When caring for a loved one with a disease, signs and symptoms of other health issues can be easily overlooked. If you’re caring for someone — especially someone who is elderly — glaucoma is one of which to be aware.
Often referred to as the “the sneak thief of sight,” glaucoma is the leading cause of preventable blindness; the key word being preventable. Because there are typically few, if any, symptoms in the early stages of the disease (60 percent of people with glaucoma don’t know they have it), it’s important for those caring for others to know the signs and how to prevent the disease before it gets serious.
Some people are at higher risk than others for developing glaucoma. If the person in your care falls into one of the following categories, you will want to be extra vigilant:
- African Americans, Latinos and Asians
- People age 60 and over
- Those with a family history of glaucoma
- People who use steroids (such as those used to control asthma)
- People who suffer from diabetes or cardiovascular disease
- Those who have previously suffered from eye injury
There are two main forms of glaucoma.
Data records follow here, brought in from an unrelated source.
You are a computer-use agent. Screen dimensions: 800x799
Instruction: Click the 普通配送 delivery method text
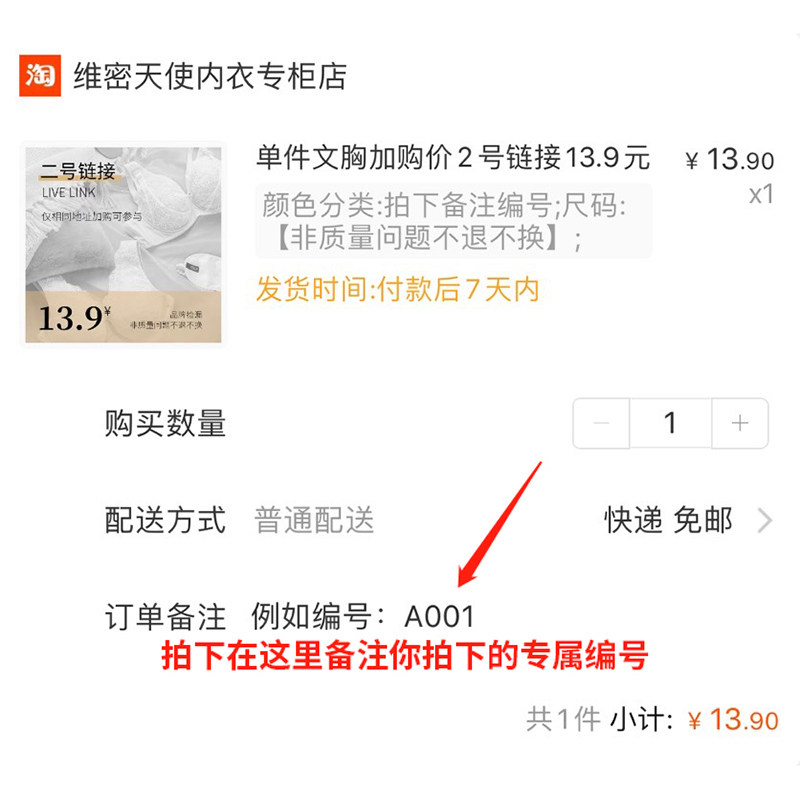pos(314,520)
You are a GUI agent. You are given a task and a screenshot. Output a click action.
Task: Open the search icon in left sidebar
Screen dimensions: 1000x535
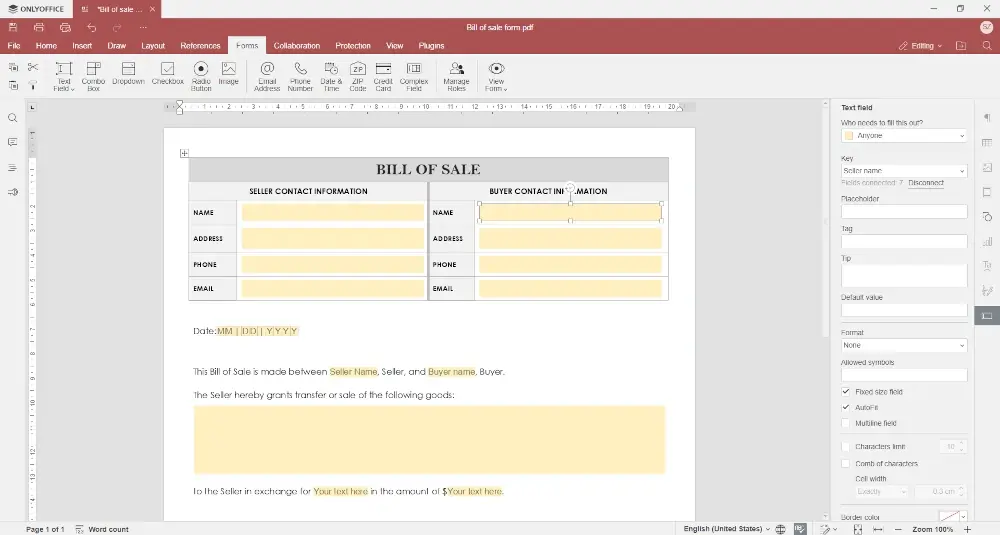point(13,118)
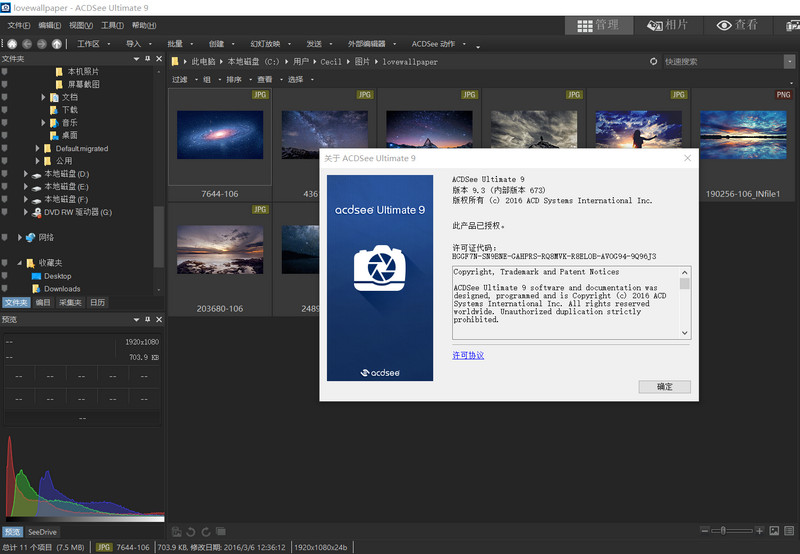Viewport: 800px width, 554px height.
Task: Open the quick search dropdown arrow
Action: click(790, 61)
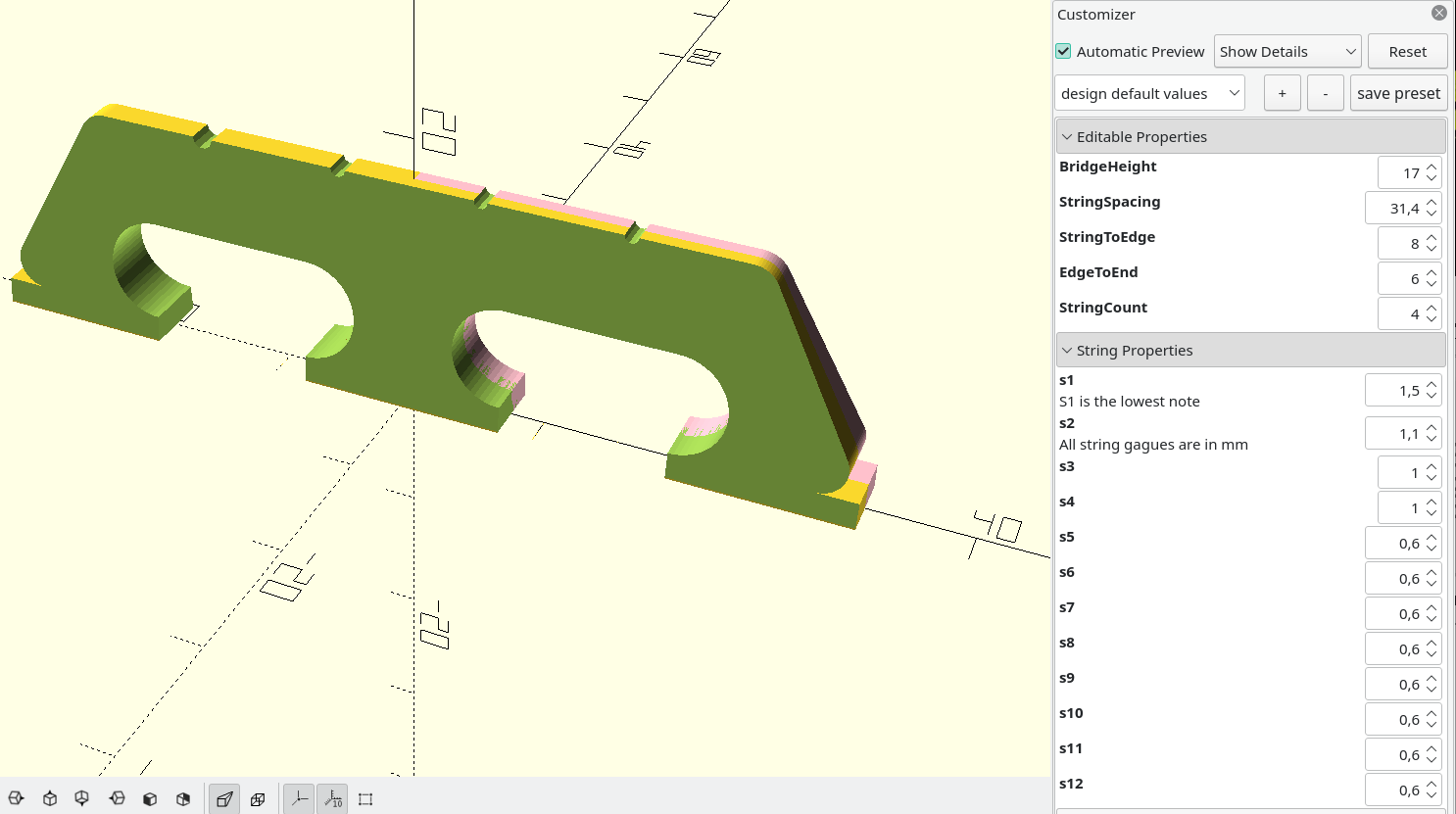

In the first, open-angle glaucoma, there are typically no symptoms until some sight has been compromised. As the disease progresses, sufferers may notice blind spots in their peripheral vision.
Angle-closure glaucoma on the other hand has symptoms that can come on quickly and require immediate medical attention. According to the Glaucoma Research Foundation, symptoms of angle-closure glaucoma include the following:
- Hazy or blurry vision
- Seeing rainbow-colored circles around bright lights
- Intense headache or eye pain
- Nausea or vomiting along with eye pain
- Sudden loss of sight
Glaucoma can only be diagnosed during a complete eye exam. According to the American Association of Ophthalmology, eye pressure checks alone are not enough. Included in a complete eye exam should be the following:
- Eye pressure measures (tonometry)
- Eye drainage angle inspected (gonioscopy)
- Optic nerves inspected (ophthalmoscopy)
- Peripheral vision tested (visual field test)
Once detected, eye drops will often be prescribed. However, studies have shown that about 60 percent of glaucoma patients fail to consistently use the medication, so having a caregiver who can help keep them consistent is valuable. Some patients may require surgery to treat glaucoma.
Because most of the time there simply are no signs of glaucoma before damage has been done, regular eye examinations are the best source of prevention. Once vision has been lost to glaucoma, there are currently no treatments that can restore it, but if it’s discovered early, vision loss can be prevented or minimized. There’s also some evidence that certain foods, such as spinach and other leafy green vegetables, may help prevent glaucoma.